Di questa percentuale così bassa solo circa il 3% arriva al diploma. La dirigente scolastica Eugenia Carfora affronta da anni la situazione in prima linea: «Non resistono perché vedono magari le madri che hanno problemi e vogliono lavorare. Molti, anzi troppi, non arrivano nemmeno ad iscriversi alle scuole superiori.

Nel Parco Verde ci sono 4500 anime con situazioni contestuali familiari veramente deprivate socialmente. Non hanno la forza di dire che la scuola è l’unica via, la luce per la libertà. Ci sono tantissime donne giovani che hanno figli molto presto, senza vivere la propria adolescenza o la bellezza della cultura. Non hanno assaporato la libertà che proviene dall’istruzione e non hanno ratio per educare i propri figli. È diventato un ghetto. Il tempo è un fattore critico. Non hanno la pazienza di aspettare il diploma, hanno fame. Se un familiare è in carcere e non sanno come mettere un piatto caldo in tavola, non riescono ad aspettare il diploma. È così che si crea la città sotto la città». 

La dirigente, però, non si arrende: «Bisogna rompere questa cultura dell’isolamento. Le scuole impeccabili devono stare nei luoghi difficili. Lo Stato non può permettersi di non utilizzare la continuità didattica in queste realtà. La mia scuola deve funzionare meglio di quella del Vomero. I professori devono stare qui il primo settembre perché io devo essere credibile.
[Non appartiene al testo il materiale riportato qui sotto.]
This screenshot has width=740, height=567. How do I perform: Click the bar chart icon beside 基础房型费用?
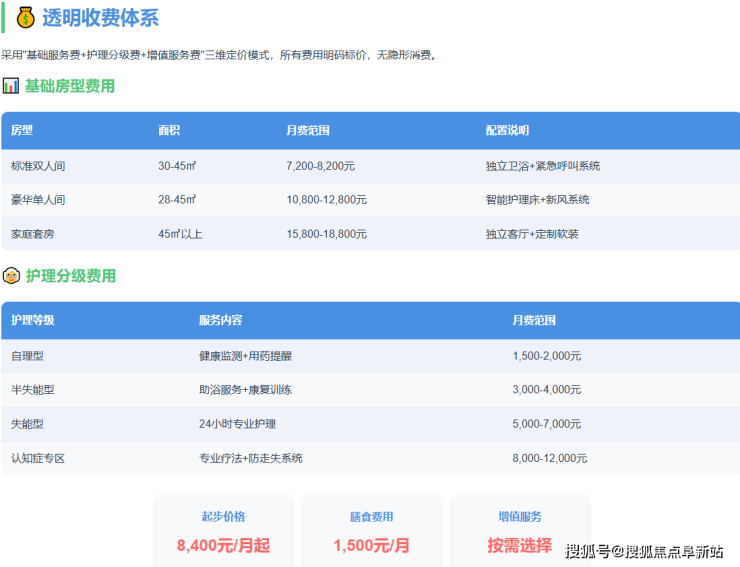point(11,87)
Nei quartieri difficili ci vuole il meglio. Ho creato dei contratti con le aziende perché voglio far vedere ai ragazzi altre luci, altre finestre. Questi ragazzi hanno già vissuto con la pragmaticità. Qui si paga troppo lo scotto anche del pregiudizio».
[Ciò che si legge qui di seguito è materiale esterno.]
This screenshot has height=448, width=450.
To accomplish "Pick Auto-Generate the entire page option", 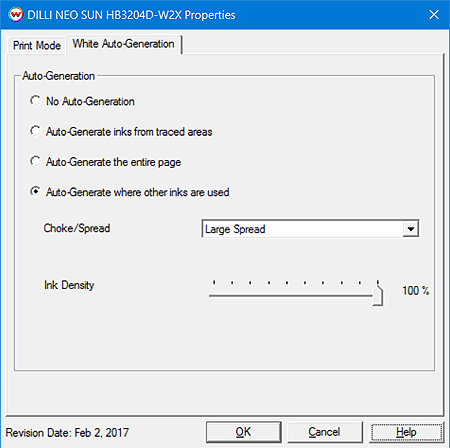I will point(35,161).
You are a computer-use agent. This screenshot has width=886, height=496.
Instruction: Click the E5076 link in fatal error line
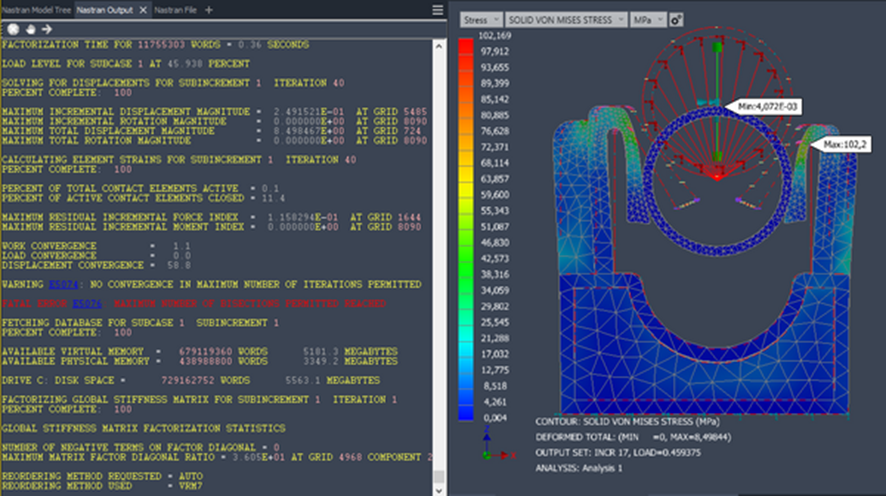pos(86,303)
Nel 2013 il tasso di dispersione scolastica, registrato dall’istituto, era pari al 40%. Nell’anno scolastico 2019/2020 è migliorato arrivando al 12,47%. La percentuale, però, non risulta corrispondente alla realtà, secondo quanto spiegato dalla preside Carfora: «Prima andavamo a misurare abbandoni, ritiri e non ammessi. Con la pandemia avevamo realizzato 125 giorni di scuola, dopodiché siamo passati alla didattica a distanza. Pur avendo le verifiche, siamo stati portati a promuovere tutti». 
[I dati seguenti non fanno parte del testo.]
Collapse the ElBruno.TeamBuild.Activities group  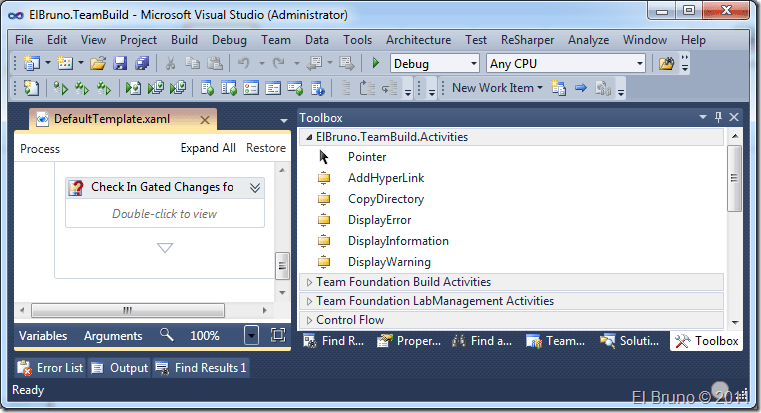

Nel 2020/2021 il dato è pari a circa il 24,28% su 836 studenti valutati. Risulta ancora poco coincidente con la realtà perché persiste lo strascico della pandemia. La percentuale può essere suddivisa in tre parti: i ragazzi che abbandonano perché non hanno trovato interesse, quelli che si dedicano ad altre forme di sopravvivenza attirati dai guadagni facili. Infine, ci sono quelli che vengono dirottati verso gli istituti paritari o enti di formazione. Solo il 50% dei ragazzi che si iscrivono al primo anno riesce a conseguire il diploma. Carfora ha concluso: «Attualmente, noi subiamo la legge del 1999 in riferimento all’obbligo scolastico. Si frequentano, quindi, i primi due anni di superiori non perché si vuole rimanere nel circuito scolastico ma perché la legge lo impone».